-- Data lines start --

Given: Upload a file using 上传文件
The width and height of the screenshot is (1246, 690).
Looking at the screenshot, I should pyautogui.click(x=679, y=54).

-- Data lines end --
-- Data lines start --

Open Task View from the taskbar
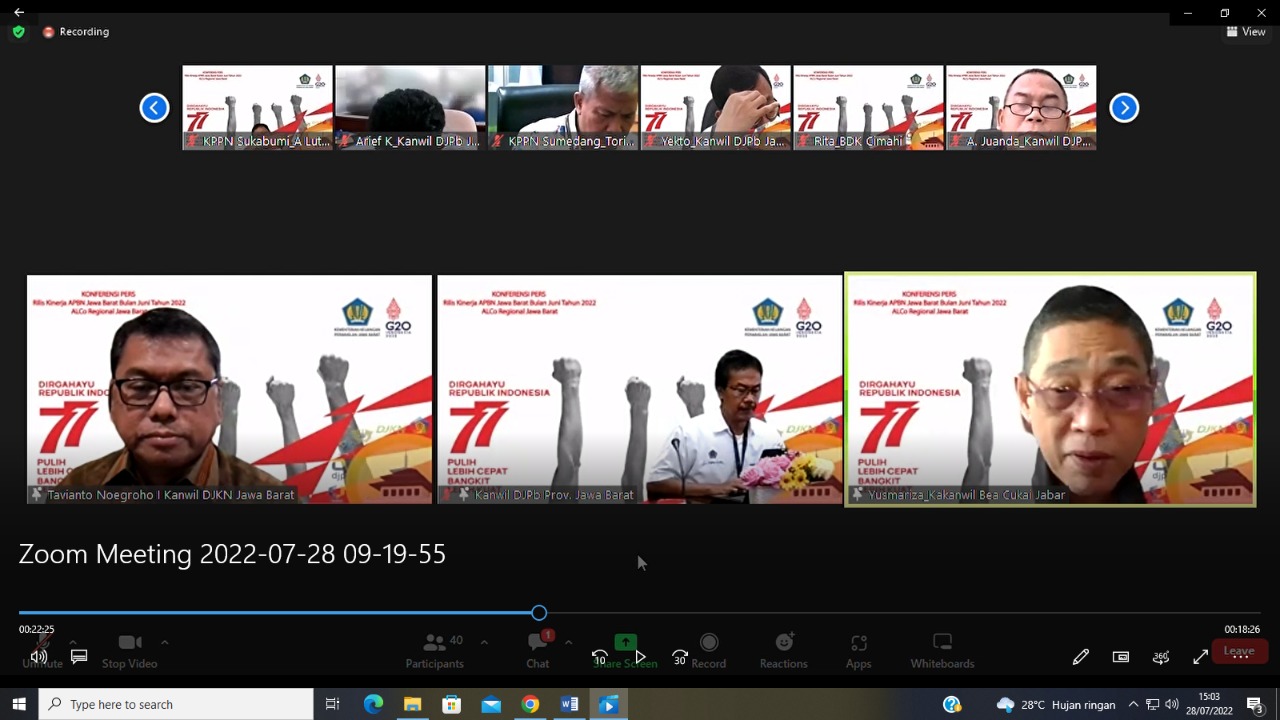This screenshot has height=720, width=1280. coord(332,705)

-- Data lines end --
-- Data lines start --

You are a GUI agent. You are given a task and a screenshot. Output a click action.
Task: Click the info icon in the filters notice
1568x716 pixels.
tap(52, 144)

-- Data lines end --

Stated problem
Convert the rows starting with the line containing "Given: Upload a file using 上传文件" and going on through the line containing "Looking at the" into a JSON list of strings, one string per line, with blank lines omitted.

Answer for the task
[
  "Given: Upload a file using 上传文件",
  "The width and height of the screenshot is (1246, 690).",
  "Looking at the screenshot, I should pyautogui.click(x=679, y=54)."
]